DIRECTIONS:
Copy the records exactly. Every line must match.

(Saved entries)
[Start of section]

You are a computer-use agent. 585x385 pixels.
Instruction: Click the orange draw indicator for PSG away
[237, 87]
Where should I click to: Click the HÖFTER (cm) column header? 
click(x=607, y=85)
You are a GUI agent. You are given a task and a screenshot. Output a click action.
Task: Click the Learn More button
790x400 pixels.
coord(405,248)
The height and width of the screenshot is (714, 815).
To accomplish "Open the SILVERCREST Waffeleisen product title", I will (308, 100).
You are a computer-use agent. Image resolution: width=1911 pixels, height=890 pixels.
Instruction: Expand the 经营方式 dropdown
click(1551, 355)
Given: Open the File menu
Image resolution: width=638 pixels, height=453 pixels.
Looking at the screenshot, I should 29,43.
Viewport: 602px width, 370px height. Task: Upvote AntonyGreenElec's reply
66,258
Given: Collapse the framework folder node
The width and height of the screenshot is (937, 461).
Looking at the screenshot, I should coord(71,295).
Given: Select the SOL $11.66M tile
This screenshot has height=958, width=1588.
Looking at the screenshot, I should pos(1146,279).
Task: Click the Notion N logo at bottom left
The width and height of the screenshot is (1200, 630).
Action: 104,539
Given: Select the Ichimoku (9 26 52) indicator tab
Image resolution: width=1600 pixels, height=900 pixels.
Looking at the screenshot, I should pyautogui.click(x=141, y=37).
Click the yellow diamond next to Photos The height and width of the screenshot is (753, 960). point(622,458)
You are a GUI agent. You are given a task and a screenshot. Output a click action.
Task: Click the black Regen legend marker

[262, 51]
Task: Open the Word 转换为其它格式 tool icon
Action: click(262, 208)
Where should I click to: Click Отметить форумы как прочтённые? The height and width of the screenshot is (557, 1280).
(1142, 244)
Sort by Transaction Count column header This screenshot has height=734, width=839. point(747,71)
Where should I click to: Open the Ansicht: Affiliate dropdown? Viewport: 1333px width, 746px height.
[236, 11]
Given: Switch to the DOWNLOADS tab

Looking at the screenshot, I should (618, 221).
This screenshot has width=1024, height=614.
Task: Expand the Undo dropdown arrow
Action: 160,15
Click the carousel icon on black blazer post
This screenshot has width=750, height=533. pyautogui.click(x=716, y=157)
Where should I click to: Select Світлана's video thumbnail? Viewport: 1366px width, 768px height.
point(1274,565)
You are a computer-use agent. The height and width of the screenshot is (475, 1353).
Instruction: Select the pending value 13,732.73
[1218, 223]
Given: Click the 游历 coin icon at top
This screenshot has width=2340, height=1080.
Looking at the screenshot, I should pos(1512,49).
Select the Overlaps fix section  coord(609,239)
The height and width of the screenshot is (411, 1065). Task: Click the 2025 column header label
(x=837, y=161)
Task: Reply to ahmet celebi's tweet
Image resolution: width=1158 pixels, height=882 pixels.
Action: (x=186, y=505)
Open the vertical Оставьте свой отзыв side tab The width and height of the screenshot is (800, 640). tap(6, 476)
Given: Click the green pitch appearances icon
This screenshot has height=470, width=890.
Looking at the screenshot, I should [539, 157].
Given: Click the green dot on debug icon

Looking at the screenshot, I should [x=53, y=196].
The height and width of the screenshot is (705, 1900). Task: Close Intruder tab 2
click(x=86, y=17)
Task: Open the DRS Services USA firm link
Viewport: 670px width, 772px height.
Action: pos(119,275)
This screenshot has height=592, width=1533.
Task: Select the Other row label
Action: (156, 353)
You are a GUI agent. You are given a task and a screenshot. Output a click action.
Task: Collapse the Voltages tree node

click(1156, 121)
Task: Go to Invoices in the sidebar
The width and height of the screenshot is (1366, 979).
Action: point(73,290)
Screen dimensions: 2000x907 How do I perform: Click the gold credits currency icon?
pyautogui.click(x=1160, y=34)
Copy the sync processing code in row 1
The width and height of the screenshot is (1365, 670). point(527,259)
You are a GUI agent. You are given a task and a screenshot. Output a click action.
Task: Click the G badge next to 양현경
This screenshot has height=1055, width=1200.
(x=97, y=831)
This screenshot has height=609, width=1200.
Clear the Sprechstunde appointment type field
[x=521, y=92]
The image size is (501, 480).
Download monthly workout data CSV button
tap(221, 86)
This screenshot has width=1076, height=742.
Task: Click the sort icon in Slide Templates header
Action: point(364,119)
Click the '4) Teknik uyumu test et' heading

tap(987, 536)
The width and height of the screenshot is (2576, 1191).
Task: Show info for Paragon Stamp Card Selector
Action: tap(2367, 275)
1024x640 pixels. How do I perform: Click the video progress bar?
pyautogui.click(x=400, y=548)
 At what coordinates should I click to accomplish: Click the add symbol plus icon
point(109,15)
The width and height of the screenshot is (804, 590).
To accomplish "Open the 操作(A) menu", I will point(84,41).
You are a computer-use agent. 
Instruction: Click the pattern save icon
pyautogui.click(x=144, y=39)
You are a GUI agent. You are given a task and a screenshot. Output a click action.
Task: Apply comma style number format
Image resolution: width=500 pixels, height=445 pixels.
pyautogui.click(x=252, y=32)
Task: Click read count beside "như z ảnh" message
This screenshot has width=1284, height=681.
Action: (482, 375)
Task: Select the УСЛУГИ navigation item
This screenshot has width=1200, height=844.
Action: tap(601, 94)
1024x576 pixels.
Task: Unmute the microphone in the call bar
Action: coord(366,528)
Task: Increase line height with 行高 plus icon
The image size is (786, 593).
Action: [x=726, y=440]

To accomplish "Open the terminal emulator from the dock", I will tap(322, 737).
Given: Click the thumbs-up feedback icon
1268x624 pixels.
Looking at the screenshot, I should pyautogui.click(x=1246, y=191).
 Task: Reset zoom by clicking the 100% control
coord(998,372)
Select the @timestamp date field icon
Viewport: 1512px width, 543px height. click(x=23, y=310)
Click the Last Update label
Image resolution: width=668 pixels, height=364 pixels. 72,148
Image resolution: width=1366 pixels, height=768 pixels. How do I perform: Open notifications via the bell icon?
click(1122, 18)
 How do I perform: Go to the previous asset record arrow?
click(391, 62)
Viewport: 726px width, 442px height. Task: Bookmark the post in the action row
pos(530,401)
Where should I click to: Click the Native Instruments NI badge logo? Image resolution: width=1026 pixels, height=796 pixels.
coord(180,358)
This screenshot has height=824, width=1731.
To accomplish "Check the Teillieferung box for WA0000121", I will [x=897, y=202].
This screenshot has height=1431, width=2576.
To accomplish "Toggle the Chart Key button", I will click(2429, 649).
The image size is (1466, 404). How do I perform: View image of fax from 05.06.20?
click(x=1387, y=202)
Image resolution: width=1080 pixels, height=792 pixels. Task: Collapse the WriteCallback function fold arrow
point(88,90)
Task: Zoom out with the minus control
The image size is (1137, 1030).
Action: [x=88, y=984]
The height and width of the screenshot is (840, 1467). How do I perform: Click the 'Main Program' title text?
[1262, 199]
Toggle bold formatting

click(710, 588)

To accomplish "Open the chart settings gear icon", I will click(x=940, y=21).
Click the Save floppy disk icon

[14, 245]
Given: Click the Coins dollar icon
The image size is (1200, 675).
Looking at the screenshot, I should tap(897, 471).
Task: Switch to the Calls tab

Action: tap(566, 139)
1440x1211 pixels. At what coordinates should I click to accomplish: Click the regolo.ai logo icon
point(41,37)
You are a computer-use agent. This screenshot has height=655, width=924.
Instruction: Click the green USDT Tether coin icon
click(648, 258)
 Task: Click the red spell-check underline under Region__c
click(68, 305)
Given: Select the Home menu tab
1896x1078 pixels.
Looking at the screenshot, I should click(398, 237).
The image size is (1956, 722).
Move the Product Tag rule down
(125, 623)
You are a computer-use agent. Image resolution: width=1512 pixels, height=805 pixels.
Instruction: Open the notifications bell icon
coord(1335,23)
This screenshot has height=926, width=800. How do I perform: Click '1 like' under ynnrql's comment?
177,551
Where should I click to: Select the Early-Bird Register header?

[End of section]

RESPONSE TO THE EXERCISE:
You are a computer-use agent. 585x385 pixels.
Instruction: Click the orange draw indicator for PSG away
[237, 87]
Where should I click to: Click the HÖFTER (cm) column header? 
click(x=607, y=85)
You are a GUI agent. You are given a task and a screenshot. Output a click action.
Task: Click the Learn More button
790x400 pixels.
coord(405,248)
The height and width of the screenshot is (714, 815).
To accomplish "Open the SILVERCREST Waffeleisen product title", I will (308, 100).
You are a computer-use agent. Image resolution: width=1911 pixels, height=890 pixels.
Instruction: Expand the 经营方式 dropdown
click(1551, 355)
Given: Open the File menu
Image resolution: width=638 pixels, height=453 pixels.
Looking at the screenshot, I should 29,43.
Viewport: 602px width, 370px height. Task: Upvote AntonyGreenElec's reply
66,258
Given: Collapse the framework folder node
The width and height of the screenshot is (937, 461).
Looking at the screenshot, I should coord(71,295).
Given: Select the SOL $11.66M tile
This screenshot has height=958, width=1588.
Looking at the screenshot, I should pos(1146,279).
Task: Click the Notion N logo at bottom left
The width and height of the screenshot is (1200, 630).
Action: 104,539
Given: Select the Ichimoku (9 26 52) indicator tab
Image resolution: width=1600 pixels, height=900 pixels.
Looking at the screenshot, I should pyautogui.click(x=141, y=37).
Click the yellow diamond next to Photos The height and width of the screenshot is (753, 960). point(622,458)
You are a GUI agent. You are given a task and a screenshot. Output a click action.
Task: Click the black Regen legend marker

[262, 51]
Task: Open the Word 转换为其它格式 tool icon
Action: click(262, 208)
Where should I click to: Click Отметить форумы как прочтённые? The height and width of the screenshot is (557, 1280).
(1142, 244)
Sort by Transaction Count column header This screenshot has height=734, width=839. point(747,71)
Where should I click to: Open the Ansicht: Affiliate dropdown? Viewport: 1333px width, 746px height.
[236, 11]
Given: Switch to the DOWNLOADS tab

Looking at the screenshot, I should (618, 221).
This screenshot has width=1024, height=614.
Task: Expand the Undo dropdown arrow
Action: 160,15
Click the carousel icon on black blazer post
This screenshot has width=750, height=533. pyautogui.click(x=716, y=157)
Where should I click to: Select Світлана's video thumbnail? Viewport: 1366px width, 768px height.
point(1274,565)
You are a computer-use agent. The height and width of the screenshot is (475, 1353).
Instruction: Select the pending value 13,732.73
[1218, 223]
Given: Click the 游历 coin icon at top
This screenshot has width=2340, height=1080.
Looking at the screenshot, I should pos(1512,49).
Select the Overlaps fix section  coord(609,239)
The height and width of the screenshot is (411, 1065). Task: Click the 2025 column header label
(x=837, y=161)
Task: Reply to ahmet celebi's tweet
Image resolution: width=1158 pixels, height=882 pixels.
Action: (x=186, y=505)
Open the vertical Оставьте свой отзыв side tab The width and height of the screenshot is (800, 640). tap(6, 476)
Given: Click the green pitch appearances icon
This screenshot has height=470, width=890.
Looking at the screenshot, I should [539, 157].
Given: Click the green dot on debug icon

Looking at the screenshot, I should [x=53, y=196].
The height and width of the screenshot is (705, 1900). Task: Close Intruder tab 2
click(x=86, y=17)
Task: Open the DRS Services USA firm link
Viewport: 670px width, 772px height.
Action: pos(119,275)
This screenshot has height=592, width=1533.
Task: Select the Other row label
Action: (156, 353)
You are a GUI agent. You are given a task and a screenshot. Output a click action.
Task: Collapse the Voltages tree node

click(1156, 121)
Task: Go to Invoices in the sidebar
The width and height of the screenshot is (1366, 979).
Action: point(73,290)
Screen dimensions: 2000x907 How do I perform: Click the gold credits currency icon?
pyautogui.click(x=1160, y=34)
Copy the sync processing code in row 1
The width and height of the screenshot is (1365, 670). point(527,259)
You are a GUI agent. You are given a task and a screenshot. Output a click action.
Task: Click the G badge next to 양현경
This screenshot has height=1055, width=1200.
(x=97, y=831)
This screenshot has height=609, width=1200.
Clear the Sprechstunde appointment type field
[x=521, y=92]
The image size is (501, 480).
Download monthly workout data CSV button
tap(221, 86)
This screenshot has width=1076, height=742.
Task: Click the sort icon in Slide Templates header
Action: point(364,119)
Click the '4) Teknik uyumu test et' heading

tap(987, 536)
The width and height of the screenshot is (2576, 1191).
Task: Show info for Paragon Stamp Card Selector
Action: tap(2367, 275)
1024x640 pixels. How do I perform: Click the video progress bar?
pyautogui.click(x=400, y=548)
 At what coordinates should I click to accomplish: Click the add symbol plus icon
point(109,15)
The width and height of the screenshot is (804, 590).
To accomplish "Open the 操作(A) menu", I will point(84,41).
You are a computer-use agent. 
Instruction: Click the pattern save icon
pyautogui.click(x=144, y=39)
You are a GUI agent. You are given a task and a screenshot. Output a click action.
Task: Apply comma style number format
Image resolution: width=500 pixels, height=445 pixels.
pyautogui.click(x=252, y=32)
Task: Click read count beside "như z ảnh" message
This screenshot has width=1284, height=681.
Action: (482, 375)
Task: Select the УСЛУГИ navigation item
This screenshot has width=1200, height=844.
Action: tap(601, 94)
1024x576 pixels.
Task: Unmute the microphone in the call bar
Action: coord(366,528)
Task: Increase line height with 行高 plus icon
The image size is (786, 593).
Action: [x=726, y=440]

To accomplish "Open the terminal emulator from the dock", I will tap(322, 737).
Given: Click the thumbs-up feedback icon
1268x624 pixels.
Looking at the screenshot, I should pyautogui.click(x=1246, y=191).
 Task: Reset zoom by clicking the 100% control
coord(998,372)
Select the @timestamp date field icon
Viewport: 1512px width, 543px height. click(x=23, y=310)
Click the Last Update label
Image resolution: width=668 pixels, height=364 pixels. 72,148
Image resolution: width=1366 pixels, height=768 pixels. How do I perform: Open notifications via the bell icon?
click(1122, 18)
 How do I perform: Go to the previous asset record arrow?
click(391, 62)
Viewport: 726px width, 442px height. Task: Bookmark the post in the action row
pos(530,401)
Where should I click to: Click the Native Instruments NI badge logo? Image resolution: width=1026 pixels, height=796 pixels.
coord(180,358)
This screenshot has height=824, width=1731.
To accomplish "Check the Teillieferung box for WA0000121", I will [x=897, y=202].
This screenshot has height=1431, width=2576.
To accomplish "Toggle the Chart Key button", I will click(2429, 649).
The image size is (1466, 404). How do I perform: View image of fax from 05.06.20?
click(x=1387, y=202)
Image resolution: width=1080 pixels, height=792 pixels. Task: Collapse the WriteCallback function fold arrow
point(88,90)
Task: Zoom out with the minus control
The image size is (1137, 1030).
Action: [x=88, y=984]
The height and width of the screenshot is (840, 1467). How do I perform: Click the 'Main Program' title text?
[1262, 199]
Toggle bold formatting

click(710, 588)

To accomplish "Open the chart settings gear icon", I will click(x=940, y=21).
Click the Save floppy disk icon

[14, 245]
Given: Click the Coins dollar icon
The image size is (1200, 675).
Looking at the screenshot, I should tap(897, 471).
Task: Switch to the Calls tab

Action: tap(566, 139)
1440x1211 pixels. At what coordinates should I click to accomplish: Click the regolo.ai logo icon
point(41,37)
You are a computer-use agent. This screenshot has height=655, width=924.
Instruction: Click the green USDT Tether coin icon
click(648, 258)
 Task: Click the red spell-check underline under Region__c
click(68, 305)
Given: Select the Home menu tab
1896x1078 pixels.
Looking at the screenshot, I should click(398, 237).
The image size is (1956, 722).
Move the Product Tag rule down
(125, 623)
You are a computer-use agent. Image resolution: width=1512 pixels, height=805 pixels.
Instruction: Open the notifications bell icon
coord(1335,23)
This screenshot has height=926, width=800. How do I perform: Click '1 like' under ynnrql's comment?
177,551
Where should I click to: Select the Early-Bird Register header?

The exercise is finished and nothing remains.